> [TEXT UNDER STUDY]:
All methods restrict optimization to a relevant subset of pathway weights (see Section 5) and avoid test-time reliance on true labels.

3. “Successful Neighbor” Retrieval and Kernel Structure

C3PO retrieves neighbors in either embedding space or pathway space:

• Embeddings $E(x)$ are precomputed for the entire reference set, indexed for kNN retrieval (e.g., via FAISS).
• Gaussian kernel $K(x_i, x)=\exp(-d(E(x_i), E(x))^2/(2\sigma^2))$ is used for affinity.
• To avoid leakage, near-duplicate questions are excluded.
• Empirically, a small neighborhood $k=3$ offers optimal trade-off: too few under-regularize, too many dilute the surrogate signal.

4. C3PO Procedure: Algorithmic Outline

Input: Test sample $x$, pretrained MoE LLM $f(\cdot)$, reference set $\{(x_i, y_i, \omega_i)\}$, embedding model $E(\cdot)$.

Algorithmic steps:

1. Compute embedding $E(x)$; retrieve $N(x)$—the kNN in embedding space.
2. Initialize $\omega$ using the pretrained router ($\omega = \text{router}(x)$).
3. Select critical layers ($L_c$) and core experts per layer ($E_c$).
4. Optimize $\omega_{L_c,E_c}$ via the chosen surrogate (mode, kernel, NGD):
   • For mode and kernel surrogates, compute average pathway and interpolate.
   • For NGD, use neighborhood-based surrogate loss and perform T gradient steps.
5. Evaluate stopping by proxy loss or fixed iterations.
6. Output: $f(x, \omega_{\text{opt}})$.

[Stored dataset items]
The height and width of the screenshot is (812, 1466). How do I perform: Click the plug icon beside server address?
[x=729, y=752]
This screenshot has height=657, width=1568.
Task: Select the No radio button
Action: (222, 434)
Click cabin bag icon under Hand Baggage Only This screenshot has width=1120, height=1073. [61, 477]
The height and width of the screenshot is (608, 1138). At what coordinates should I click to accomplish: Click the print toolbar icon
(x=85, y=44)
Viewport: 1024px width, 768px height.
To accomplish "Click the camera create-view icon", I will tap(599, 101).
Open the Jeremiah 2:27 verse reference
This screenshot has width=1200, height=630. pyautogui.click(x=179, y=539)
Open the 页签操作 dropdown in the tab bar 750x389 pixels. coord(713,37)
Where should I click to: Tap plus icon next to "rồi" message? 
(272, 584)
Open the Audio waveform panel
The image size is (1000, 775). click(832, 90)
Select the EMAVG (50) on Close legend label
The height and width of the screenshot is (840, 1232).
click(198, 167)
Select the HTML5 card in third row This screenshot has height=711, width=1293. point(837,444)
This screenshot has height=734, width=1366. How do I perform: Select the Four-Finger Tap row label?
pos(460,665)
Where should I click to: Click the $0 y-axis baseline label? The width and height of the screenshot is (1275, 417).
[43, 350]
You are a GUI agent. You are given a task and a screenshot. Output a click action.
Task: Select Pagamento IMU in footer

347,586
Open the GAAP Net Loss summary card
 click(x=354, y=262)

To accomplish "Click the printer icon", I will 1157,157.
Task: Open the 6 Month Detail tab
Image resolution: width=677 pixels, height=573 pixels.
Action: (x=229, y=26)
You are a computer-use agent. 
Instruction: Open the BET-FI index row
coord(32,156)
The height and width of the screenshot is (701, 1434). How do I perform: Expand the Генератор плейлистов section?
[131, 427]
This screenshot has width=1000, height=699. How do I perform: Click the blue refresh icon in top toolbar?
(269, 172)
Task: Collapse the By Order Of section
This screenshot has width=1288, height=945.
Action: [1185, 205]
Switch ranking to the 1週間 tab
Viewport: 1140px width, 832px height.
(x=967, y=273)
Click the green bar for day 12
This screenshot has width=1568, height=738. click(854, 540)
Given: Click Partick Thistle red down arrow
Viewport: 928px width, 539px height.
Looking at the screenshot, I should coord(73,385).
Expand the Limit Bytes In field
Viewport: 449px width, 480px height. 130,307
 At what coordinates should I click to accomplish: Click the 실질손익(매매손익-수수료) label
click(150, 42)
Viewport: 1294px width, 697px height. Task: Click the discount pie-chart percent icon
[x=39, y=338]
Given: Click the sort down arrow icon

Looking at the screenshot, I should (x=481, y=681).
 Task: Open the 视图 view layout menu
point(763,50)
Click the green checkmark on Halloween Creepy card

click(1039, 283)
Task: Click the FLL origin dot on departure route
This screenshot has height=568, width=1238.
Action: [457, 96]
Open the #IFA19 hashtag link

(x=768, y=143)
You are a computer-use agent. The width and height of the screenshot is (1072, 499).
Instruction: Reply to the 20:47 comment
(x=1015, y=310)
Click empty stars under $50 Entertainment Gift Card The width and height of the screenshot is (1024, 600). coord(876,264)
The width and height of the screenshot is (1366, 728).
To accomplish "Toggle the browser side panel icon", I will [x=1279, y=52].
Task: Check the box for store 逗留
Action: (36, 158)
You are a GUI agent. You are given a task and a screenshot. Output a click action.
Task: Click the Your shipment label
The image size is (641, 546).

> [INSTRUCTIONS]:
1. Repeat the C3PO excerpt from "C3PO retrieves neighbors" to "(e.g., via FAISS).".
2. List every input that the C3PO excerpt gives for its procedure on the line beginning "Input:".

> [ANSWERS FOR THE TASKS]:
1.
C3PO retrieves neighbors in either embedding space or pathway space:

• Embeddings $E(x)$ are precomputed for the entire reference set, indexed for kNN retrieval (e.g., via FAISS).

2.
- Test sample $x$
- Pretrained MoE LLM $f(\cdot)$
- Reference set $\{(x_i, y_i, \omega_i)\}$
- Embedding model $E(\cdot)$